The leader has to emerge through a process of competition based on rules. Competition has become global in this closely knit and networked world. People can come from any corner of the world to challenge your competence and leadership. Earlier, let us say till the eighties, competition was confined within national, regional or linguistic boundaries- between Indians, or among Gujaratis or Andhraites. You could appeal to people’s national, regional or linguistic loyalties in creating competitive advantages. Competition is global now with global rules and standards governing the process of competition. There is no more Indian or American standard, unlike the Indian secretary of Commonwealth Game said, ‘this is the Indian standard of cleanliness’! There is no Indian or American cleanliness.

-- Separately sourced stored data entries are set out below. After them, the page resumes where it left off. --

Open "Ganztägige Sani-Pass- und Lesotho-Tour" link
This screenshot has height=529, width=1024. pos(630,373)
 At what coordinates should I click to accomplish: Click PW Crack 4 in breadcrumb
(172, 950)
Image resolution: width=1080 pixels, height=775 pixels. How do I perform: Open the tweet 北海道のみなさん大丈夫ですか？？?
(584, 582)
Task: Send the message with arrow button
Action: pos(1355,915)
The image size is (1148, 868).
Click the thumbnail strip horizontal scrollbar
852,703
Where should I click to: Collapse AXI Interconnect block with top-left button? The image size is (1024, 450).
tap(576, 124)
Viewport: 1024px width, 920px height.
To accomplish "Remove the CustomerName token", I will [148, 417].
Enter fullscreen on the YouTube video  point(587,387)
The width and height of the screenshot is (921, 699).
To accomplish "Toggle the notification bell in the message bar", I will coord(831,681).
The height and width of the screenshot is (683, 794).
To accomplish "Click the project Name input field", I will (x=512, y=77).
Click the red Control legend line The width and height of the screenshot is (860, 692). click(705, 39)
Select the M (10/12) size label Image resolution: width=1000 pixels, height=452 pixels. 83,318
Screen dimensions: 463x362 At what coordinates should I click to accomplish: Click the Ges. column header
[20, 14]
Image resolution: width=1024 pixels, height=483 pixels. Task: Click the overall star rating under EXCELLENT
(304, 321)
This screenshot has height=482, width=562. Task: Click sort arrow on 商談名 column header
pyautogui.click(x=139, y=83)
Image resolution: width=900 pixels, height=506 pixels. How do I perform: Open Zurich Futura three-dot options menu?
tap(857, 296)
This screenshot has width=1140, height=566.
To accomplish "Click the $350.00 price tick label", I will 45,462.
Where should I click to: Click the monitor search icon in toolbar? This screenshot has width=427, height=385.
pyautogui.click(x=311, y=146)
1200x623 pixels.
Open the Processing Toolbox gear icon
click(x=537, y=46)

Vikram Pandit, the CEO of Citicorp is an Indian; Indra Nooyi, who runs PepsiCo, is a South Indian. Nitin Nohria, the Dean of Harvard Business School, is a Maharastrian Indian. Talents, especially of leadership quality, are very rare in this world. Big corporations will vie with each other to recruit the best and the brightest from anywhere in the world, wherever they are. They will send you a helicopter to bring you to the headquarters, will give you fat salaries, dine you, wine you and fuss over you, if you are talented.
Connectivity, Mobility and Competition
These are three important factors that characterize the world today—connectivity, mobility and competition. It is imperative that we know all these things. India is facing stiff competition from China. China is far ahead of India economically and socially. There was a brief period of time when scholars clubbed India with China—the Indian Tiger and the Chinese Dragon. Now, in 2012, China is far ahead of India. We have to compete with China. Otherwise China is going to eat us up. China may not physically or militarily dominate India. But China will shame us in GDP growth as well as in HDI standards.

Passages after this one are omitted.